== Task to complete ==
Beginning with the line that holds "You are a computer-use agent. The" in the data below, give again every line through the one that holds "1421x840 pixels.", exactly as written.
[Start of section]
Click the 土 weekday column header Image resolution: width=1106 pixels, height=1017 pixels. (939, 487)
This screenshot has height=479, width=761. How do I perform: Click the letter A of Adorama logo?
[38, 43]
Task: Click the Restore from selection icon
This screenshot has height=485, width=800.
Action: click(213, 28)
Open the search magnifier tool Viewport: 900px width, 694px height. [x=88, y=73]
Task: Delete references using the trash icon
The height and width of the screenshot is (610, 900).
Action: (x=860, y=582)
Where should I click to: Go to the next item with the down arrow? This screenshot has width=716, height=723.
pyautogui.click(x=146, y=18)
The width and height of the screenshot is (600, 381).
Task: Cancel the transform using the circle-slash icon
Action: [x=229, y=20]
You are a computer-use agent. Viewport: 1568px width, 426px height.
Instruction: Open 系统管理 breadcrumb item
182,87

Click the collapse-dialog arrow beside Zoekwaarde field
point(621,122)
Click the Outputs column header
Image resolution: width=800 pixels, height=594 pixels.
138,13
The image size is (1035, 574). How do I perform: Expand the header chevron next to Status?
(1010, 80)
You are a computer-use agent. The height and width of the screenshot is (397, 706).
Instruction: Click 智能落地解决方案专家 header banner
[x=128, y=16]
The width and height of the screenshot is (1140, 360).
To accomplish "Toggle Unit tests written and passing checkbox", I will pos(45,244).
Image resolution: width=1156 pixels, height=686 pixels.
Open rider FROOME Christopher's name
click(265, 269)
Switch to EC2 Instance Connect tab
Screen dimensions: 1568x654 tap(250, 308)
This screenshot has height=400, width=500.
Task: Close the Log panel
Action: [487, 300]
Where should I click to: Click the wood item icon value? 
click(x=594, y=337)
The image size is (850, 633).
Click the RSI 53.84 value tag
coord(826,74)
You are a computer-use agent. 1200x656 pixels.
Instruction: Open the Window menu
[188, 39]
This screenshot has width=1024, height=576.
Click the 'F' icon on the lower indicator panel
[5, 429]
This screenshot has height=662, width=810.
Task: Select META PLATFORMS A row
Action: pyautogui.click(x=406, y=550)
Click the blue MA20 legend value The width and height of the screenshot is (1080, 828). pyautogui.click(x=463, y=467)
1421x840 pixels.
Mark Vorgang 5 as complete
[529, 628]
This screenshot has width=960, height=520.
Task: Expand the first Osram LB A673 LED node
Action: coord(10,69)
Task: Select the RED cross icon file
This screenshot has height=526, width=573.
[End of section]
== Output below ==
You are a computer-use agent. The height and width of the screenshot is (397, 706).
Instruction: Click 智能落地解决方案专家 header banner
[x=128, y=16]
The width and height of the screenshot is (1140, 360).
To accomplish "Toggle Unit tests written and passing checkbox", I will pos(45,244).
Image resolution: width=1156 pixels, height=686 pixels.
Open rider FROOME Christopher's name
click(265, 269)
Switch to EC2 Instance Connect tab
Screen dimensions: 1568x654 tap(250, 308)
This screenshot has height=400, width=500.
Task: Close the Log panel
Action: [487, 300]
Where should I click to: Click the wood item icon value? 
click(x=594, y=337)
The image size is (850, 633).
Click the RSI 53.84 value tag
coord(826,74)
You are a computer-use agent. 1200x656 pixels.
Instruction: Open the Window menu
[188, 39]
This screenshot has width=1024, height=576.
Click the 'F' icon on the lower indicator panel
[5, 429]
This screenshot has height=662, width=810.
Task: Select META PLATFORMS A row
Action: pyautogui.click(x=406, y=550)
Click the blue MA20 legend value The width and height of the screenshot is (1080, 828). pyautogui.click(x=463, y=467)
1421x840 pixels.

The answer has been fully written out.